━━━━━ Data for review ━━━━━

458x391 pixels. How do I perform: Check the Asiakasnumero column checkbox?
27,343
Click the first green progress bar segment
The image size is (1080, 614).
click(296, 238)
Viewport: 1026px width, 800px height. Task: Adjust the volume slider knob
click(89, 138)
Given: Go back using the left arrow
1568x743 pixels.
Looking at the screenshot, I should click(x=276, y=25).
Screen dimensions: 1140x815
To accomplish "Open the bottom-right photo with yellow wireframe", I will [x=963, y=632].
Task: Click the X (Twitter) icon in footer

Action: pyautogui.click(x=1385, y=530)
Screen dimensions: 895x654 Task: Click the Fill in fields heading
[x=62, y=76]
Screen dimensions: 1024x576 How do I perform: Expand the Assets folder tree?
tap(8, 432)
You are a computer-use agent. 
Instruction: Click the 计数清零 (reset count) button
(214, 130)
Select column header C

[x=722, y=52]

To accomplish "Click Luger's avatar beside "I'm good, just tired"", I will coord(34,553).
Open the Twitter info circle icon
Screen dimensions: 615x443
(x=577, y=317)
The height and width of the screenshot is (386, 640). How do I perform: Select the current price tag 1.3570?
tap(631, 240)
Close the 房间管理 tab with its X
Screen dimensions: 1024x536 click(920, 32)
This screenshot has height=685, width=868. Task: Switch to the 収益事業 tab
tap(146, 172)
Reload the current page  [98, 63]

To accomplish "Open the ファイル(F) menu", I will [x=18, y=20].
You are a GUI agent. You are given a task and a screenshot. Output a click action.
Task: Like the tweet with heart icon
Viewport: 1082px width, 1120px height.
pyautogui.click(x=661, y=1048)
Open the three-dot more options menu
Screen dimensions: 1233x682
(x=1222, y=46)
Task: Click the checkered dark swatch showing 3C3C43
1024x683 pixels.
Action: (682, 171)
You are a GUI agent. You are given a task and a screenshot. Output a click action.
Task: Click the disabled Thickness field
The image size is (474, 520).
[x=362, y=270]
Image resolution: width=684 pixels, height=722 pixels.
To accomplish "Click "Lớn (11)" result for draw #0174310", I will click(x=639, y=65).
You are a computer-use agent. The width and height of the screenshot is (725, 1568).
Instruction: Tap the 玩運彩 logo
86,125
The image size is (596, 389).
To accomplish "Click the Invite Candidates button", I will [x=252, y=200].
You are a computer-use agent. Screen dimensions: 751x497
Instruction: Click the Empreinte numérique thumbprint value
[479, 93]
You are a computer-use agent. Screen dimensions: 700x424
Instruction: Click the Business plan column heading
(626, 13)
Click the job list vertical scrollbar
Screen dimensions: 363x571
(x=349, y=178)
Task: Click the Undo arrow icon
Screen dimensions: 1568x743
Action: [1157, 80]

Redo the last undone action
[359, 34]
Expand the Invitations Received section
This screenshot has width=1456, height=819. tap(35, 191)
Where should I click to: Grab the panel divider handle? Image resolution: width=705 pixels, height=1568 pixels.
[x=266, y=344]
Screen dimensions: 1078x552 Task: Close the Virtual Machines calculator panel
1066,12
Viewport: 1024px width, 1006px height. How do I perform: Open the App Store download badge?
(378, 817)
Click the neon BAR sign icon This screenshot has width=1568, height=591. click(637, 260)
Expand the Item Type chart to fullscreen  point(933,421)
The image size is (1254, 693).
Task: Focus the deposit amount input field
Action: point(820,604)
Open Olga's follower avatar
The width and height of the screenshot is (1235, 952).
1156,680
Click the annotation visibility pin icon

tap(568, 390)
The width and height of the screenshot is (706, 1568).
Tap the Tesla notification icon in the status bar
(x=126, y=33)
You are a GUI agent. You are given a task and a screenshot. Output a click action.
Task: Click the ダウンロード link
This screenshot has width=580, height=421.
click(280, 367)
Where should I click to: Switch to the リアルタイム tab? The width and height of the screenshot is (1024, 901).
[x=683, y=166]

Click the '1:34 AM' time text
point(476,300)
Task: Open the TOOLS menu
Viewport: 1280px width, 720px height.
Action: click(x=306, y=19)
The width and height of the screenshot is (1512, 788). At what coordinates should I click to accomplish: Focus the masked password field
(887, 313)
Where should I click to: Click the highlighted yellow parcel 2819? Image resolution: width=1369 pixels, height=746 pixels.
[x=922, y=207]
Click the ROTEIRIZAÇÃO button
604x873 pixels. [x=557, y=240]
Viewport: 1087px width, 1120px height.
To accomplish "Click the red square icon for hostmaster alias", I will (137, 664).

━━━━━

(What the task asks):
Recreate the listing word for word, omitting nothing.

(The completed task):
458x391 pixels. How do I perform: Check the Asiakasnumero column checkbox?
27,343
Click the first green progress bar segment
The image size is (1080, 614).
click(296, 238)
Viewport: 1026px width, 800px height. Task: Adjust the volume slider knob
click(89, 138)
Given: Go back using the left arrow
1568x743 pixels.
Looking at the screenshot, I should click(x=276, y=25).
Screen dimensions: 1140x815
To accomplish "Open the bottom-right photo with yellow wireframe", I will [x=963, y=632].
Task: Click the X (Twitter) icon in footer

Action: pyautogui.click(x=1385, y=530)
Screen dimensions: 895x654 Task: Click the Fill in fields heading
[x=62, y=76]
Screen dimensions: 1024x576 How do I perform: Expand the Assets folder tree?
tap(8, 432)
You are a computer-use agent. 
Instruction: Click the 计数清零 (reset count) button
(214, 130)
Select column header C

[x=722, y=52]

To accomplish "Click Luger's avatar beside "I'm good, just tired"", I will coord(34,553).
Open the Twitter info circle icon
Screen dimensions: 615x443
(x=577, y=317)
The height and width of the screenshot is (386, 640). How do I perform: Select the current price tag 1.3570?
tap(631, 240)
Close the 房间管理 tab with its X
Screen dimensions: 1024x536 click(920, 32)
This screenshot has height=685, width=868. Task: Switch to the 収益事業 tab
tap(146, 172)
Reload the current page  [98, 63]

To accomplish "Open the ファイル(F) menu", I will [x=18, y=20].
You are a GUI agent. You are given a task and a screenshot. Output a click action.
Task: Like the tweet with heart icon
Viewport: 1082px width, 1120px height.
pyautogui.click(x=661, y=1048)
Open the three-dot more options menu
Screen dimensions: 1233x682
(x=1222, y=46)
Task: Click the checkered dark swatch showing 3C3C43
1024x683 pixels.
Action: (682, 171)
You are a GUI agent. You are given a task and a screenshot. Output a click action.
Task: Click the disabled Thickness field
The image size is (474, 520).
[x=362, y=270]
Image resolution: width=684 pixels, height=722 pixels.
To accomplish "Click "Lớn (11)" result for draw #0174310", I will click(x=639, y=65).
You are a computer-use agent. The width and height of the screenshot is (725, 1568).
Instruction: Tap the 玩運彩 logo
86,125
The image size is (596, 389).
To accomplish "Click the Invite Candidates button", I will [x=252, y=200].
You are a computer-use agent. Screen dimensions: 751x497
Instruction: Click the Empreinte numérique thumbprint value
[479, 93]
You are a computer-use agent. Screen dimensions: 700x424
Instruction: Click the Business plan column heading
(626, 13)
Click the job list vertical scrollbar
Screen dimensions: 363x571
(x=349, y=178)
Task: Click the Undo arrow icon
Screen dimensions: 1568x743
Action: [1157, 80]

Redo the last undone action
[359, 34]
Expand the Invitations Received section
This screenshot has width=1456, height=819. tap(35, 191)
Where should I click to: Grab the panel divider handle? Image resolution: width=705 pixels, height=1568 pixels.
[x=266, y=344]
Screen dimensions: 1078x552 Task: Close the Virtual Machines calculator panel
1066,12
Viewport: 1024px width, 1006px height. How do I perform: Open the App Store download badge?
(378, 817)
Click the neon BAR sign icon This screenshot has width=1568, height=591. click(637, 260)
Expand the Item Type chart to fullscreen  point(933,421)
The image size is (1254, 693).
Task: Focus the deposit amount input field
Action: point(820,604)
Open Olga's follower avatar
The width and height of the screenshot is (1235, 952).
1156,680
Click the annotation visibility pin icon

tap(568, 390)
The width and height of the screenshot is (706, 1568).
Tap the Tesla notification icon in the status bar
(x=126, y=33)
You are a GUI agent. You are given a task and a screenshot. Output a click action.
Task: Click the ダウンロード link
This screenshot has width=580, height=421.
click(280, 367)
Where should I click to: Switch to the リアルタイム tab? The width and height of the screenshot is (1024, 901).
[x=683, y=166]

Click the '1:34 AM' time text
point(476,300)
Task: Open the TOOLS menu
Viewport: 1280px width, 720px height.
Action: click(x=306, y=19)
The width and height of the screenshot is (1512, 788). At what coordinates should I click to accomplish: Focus the masked password field
(887, 313)
Where should I click to: Click the highlighted yellow parcel 2819? Image resolution: width=1369 pixels, height=746 pixels.
[x=922, y=207]
Click the ROTEIRIZAÇÃO button
604x873 pixels. [x=557, y=240]
Viewport: 1087px width, 1120px height.
To accomplish "Click the red square icon for hostmaster alias", I will (137, 664).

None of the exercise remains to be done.